Rented from 2007-2011. Burned through $180K in rent, or $3800/month.
Bought again in 2011 for $799K. My place now has an approximate valuation of $1M to $1,050,000. To rent a place similar to mine, we are looking at about $4K/month.
So in a period of 39 months, my place climbed in value (on paper, mind you) $200K-$250K (let's say $225K). I put in an additional $20K in improvements, maintenance, etc. My property taxes are $850/month, but I get nearly all of that back from the tax deduction for home loan interest and property tax deduction. My mortgage runs me $3077/month, and that amount is on a 30 year loan at 4.25%. Principal paydown each month is about $1K. Interest alone is about $2100/month.
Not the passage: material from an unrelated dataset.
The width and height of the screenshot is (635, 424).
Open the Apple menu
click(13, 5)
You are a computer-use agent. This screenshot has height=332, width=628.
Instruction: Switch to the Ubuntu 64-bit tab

If I sold it today, after 5% commission, I would net $175K of increase in property value. Taking out $20K of improvements and maintenance, it is now $155K. Over 39 months, that's about $4K/month in profit. Again, assuming I sold today, I am making about $1900/month ($4000/month profit-$2100/month in interest) to live here.
In the same period, I would have spent $156,000 in rent. That's a $230K swing in just 39 months! (making $74,000 vs paying $156,000) Even if I dont sell now, I will have spent $102K in interest and improvements, which is better than $156K in rent.
I've been incredibly lucky with real estate. (had some sense on buying and selling at the right time too, but better to be lucky than good)
If I stay here for the next 27 years of my mortgage, other than property taxes, I'm locked in at $3077/month + maintenance on a place that is now 13 yrs old. Who knows what $4k/month in rent will look like in 2041, but it will be a lot more than $4K!
For me, owning has been much better than renting. Each individual has a different experience. One size does not fit all.